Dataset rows
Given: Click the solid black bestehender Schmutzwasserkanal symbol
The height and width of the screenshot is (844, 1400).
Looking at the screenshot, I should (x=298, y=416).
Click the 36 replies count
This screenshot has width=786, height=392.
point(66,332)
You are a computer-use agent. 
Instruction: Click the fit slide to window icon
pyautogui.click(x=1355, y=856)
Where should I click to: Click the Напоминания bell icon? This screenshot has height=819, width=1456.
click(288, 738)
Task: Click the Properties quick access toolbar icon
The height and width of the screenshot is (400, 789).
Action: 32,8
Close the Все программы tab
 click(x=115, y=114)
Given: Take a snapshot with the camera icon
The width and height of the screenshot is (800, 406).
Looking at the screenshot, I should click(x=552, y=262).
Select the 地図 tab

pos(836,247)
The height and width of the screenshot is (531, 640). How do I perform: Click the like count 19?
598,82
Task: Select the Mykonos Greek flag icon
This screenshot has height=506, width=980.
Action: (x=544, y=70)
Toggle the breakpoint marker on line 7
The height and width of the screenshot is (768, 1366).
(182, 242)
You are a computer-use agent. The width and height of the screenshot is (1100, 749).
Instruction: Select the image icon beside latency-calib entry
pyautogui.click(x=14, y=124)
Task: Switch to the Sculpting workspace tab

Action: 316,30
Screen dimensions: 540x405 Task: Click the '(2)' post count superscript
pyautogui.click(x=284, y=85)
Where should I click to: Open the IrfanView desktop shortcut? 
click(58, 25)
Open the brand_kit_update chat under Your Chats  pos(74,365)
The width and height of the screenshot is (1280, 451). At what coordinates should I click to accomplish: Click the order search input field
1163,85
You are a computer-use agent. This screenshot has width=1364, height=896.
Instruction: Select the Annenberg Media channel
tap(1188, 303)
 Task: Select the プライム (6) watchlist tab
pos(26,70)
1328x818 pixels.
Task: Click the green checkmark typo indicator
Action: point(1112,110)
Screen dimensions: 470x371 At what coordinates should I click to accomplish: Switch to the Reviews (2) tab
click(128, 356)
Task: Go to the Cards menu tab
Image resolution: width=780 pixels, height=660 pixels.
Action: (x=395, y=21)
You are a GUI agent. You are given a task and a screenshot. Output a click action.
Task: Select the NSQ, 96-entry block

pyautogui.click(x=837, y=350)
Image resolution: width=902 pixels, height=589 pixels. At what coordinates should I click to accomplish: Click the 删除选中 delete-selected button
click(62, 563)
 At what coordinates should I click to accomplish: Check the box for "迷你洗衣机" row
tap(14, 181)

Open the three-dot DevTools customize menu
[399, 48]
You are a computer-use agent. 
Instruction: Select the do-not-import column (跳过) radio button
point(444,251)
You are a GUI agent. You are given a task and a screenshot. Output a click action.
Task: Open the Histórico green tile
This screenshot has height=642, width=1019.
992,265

Task brief:
Turn every line of the listing above into a numbered list and leave out the blank lines.

Result of this exercise:
1. Given: Click the solid black bestehender Schmutzwasserkanal symbol
2. The height and width of the screenshot is (844, 1400).
3. Looking at the screenshot, I should (x=298, y=416).
4. Click the 36 replies count
5. This screenshot has width=786, height=392.
6. point(66,332)
7. You are a computer-use agent. 
8. Instruction: Click the fit slide to window icon
9. pyautogui.click(x=1355, y=856)
10. Where should I click to: Click the Напоминания bell icon? This screenshot has height=819, width=1456.
11. click(288, 738)
12. Task: Click the Properties quick access toolbar icon
13. The height and width of the screenshot is (400, 789).
14. Action: 32,8
15. Close the Все программы tab
16.  click(x=115, y=114)
17. Given: Take a snapshot with the camera icon
18. The width and height of the screenshot is (800, 406).
19. Looking at the screenshot, I should click(x=552, y=262).
20. Select the 地図 tab
21. pos(836,247)
22. The height and width of the screenshot is (531, 640). How do I perform: Click the like count 19?
23. 598,82
24. Task: Select the Mykonos Greek flag icon
25. This screenshot has height=506, width=980.
26. Action: (x=544, y=70)
27. Toggle the breakpoint marker on line 7
28. The height and width of the screenshot is (768, 1366).
29. (182, 242)
30. You are a computer-use agent. The width and height of the screenshot is (1100, 749).
31. Instruction: Select the image icon beside latency-calib entry
32. pyautogui.click(x=14, y=124)
33. Task: Switch to the Sculpting workspace tab
34. Action: 316,30
35. Screen dimensions: 540x405 Task: Click the '(2)' post count superscript
36. pyautogui.click(x=284, y=85)
37. Where should I click to: Open the IrfanView desktop shortcut? 
38. click(58, 25)
39. Open the brand_kit_update chat under Your Chats  pos(74,365)
40. The width and height of the screenshot is (1280, 451). At what coordinates should I click to accomplish: Click the order search input field
41. 1163,85
42. You are a computer-use agent. This screenshot has width=1364, height=896.
43. Instruction: Select the Annenberg Media channel
44. tap(1188, 303)
45.  Task: Select the プライム (6) watchlist tab
46. pos(26,70)
47. 1328x818 pixels.
48. Task: Click the green checkmark typo indicator
49. Action: point(1112,110)
50. Screen dimensions: 470x371 At what coordinates should I click to accomplish: Switch to the Reviews (2) tab
51. click(128, 356)
52. Task: Go to the Cards menu tab
53. Image resolution: width=780 pixels, height=660 pixels.
54. Action: (x=395, y=21)
55. You are a GUI agent. You are given a task and a screenshot. Output a click action.
56. Task: Select the NSQ, 96-entry block
57. pyautogui.click(x=837, y=350)
58. Image resolution: width=902 pixels, height=589 pixels. At what coordinates should I click to accomplish: Click the 删除选中 delete-selected button
59. click(62, 563)
60.  At what coordinates should I click to accomplish: Check the box for "迷你洗衣机" row
61. tap(14, 181)
62. Open the three-dot DevTools customize menu
63. [399, 48]
64. You are a computer-use agent. 
65. Instruction: Select the do-not-import column (跳过) radio button
66. point(444,251)
67. You are a GUI agent. You are given a task and a screenshot. Output a click action.
68. Task: Open the Histórico green tile
69. This screenshot has height=642, width=1019.
70. 992,265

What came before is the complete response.